Collected data:
..............................

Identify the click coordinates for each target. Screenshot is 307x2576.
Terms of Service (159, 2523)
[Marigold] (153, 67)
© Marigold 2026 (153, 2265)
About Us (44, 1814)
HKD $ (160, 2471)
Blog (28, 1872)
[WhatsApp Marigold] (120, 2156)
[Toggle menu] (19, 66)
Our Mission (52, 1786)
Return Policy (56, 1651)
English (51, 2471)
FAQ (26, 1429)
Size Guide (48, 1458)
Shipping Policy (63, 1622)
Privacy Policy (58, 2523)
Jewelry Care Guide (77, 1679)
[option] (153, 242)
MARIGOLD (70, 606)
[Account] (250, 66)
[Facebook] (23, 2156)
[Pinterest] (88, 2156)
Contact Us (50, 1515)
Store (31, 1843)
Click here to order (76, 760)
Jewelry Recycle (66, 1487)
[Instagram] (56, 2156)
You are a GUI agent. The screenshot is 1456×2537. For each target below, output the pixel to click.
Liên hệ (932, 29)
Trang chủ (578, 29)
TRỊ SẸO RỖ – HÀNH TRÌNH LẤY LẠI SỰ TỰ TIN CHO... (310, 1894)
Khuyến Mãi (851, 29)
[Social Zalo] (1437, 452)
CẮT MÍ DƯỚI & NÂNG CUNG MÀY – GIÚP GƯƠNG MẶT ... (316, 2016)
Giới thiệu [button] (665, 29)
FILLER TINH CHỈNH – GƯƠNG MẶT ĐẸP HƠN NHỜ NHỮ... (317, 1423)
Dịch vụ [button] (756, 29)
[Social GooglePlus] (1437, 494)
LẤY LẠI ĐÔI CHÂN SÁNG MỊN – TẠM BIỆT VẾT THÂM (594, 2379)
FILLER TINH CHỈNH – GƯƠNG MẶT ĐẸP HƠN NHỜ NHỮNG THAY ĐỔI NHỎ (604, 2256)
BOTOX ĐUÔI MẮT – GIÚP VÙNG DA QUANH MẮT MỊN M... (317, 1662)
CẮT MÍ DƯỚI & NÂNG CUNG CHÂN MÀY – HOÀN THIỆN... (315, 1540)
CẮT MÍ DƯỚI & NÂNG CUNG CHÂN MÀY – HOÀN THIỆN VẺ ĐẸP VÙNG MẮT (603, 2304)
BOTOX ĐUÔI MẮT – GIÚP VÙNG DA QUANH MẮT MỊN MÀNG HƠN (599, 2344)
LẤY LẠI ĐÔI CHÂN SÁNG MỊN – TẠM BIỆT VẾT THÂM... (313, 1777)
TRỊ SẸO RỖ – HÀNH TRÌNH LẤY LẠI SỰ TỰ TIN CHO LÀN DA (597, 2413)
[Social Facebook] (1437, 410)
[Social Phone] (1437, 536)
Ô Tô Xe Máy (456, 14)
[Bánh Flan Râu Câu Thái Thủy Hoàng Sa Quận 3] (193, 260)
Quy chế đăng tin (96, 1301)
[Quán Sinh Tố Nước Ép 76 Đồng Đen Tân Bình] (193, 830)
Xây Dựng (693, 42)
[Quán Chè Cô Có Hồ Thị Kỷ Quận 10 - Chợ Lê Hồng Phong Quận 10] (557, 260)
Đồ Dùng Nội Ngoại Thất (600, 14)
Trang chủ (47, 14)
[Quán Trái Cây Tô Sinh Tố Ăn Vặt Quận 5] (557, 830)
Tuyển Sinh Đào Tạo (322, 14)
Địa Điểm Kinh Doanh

..............................

• **What the task requires**
Look for the word "Social". Copy out every line of the data that has it.

• **Written answer**
[Social Zalo] (1437, 452)
[Social GooglePlus] (1437, 494)
[Social Facebook] (1437, 410)
[Social Phone] (1437, 536)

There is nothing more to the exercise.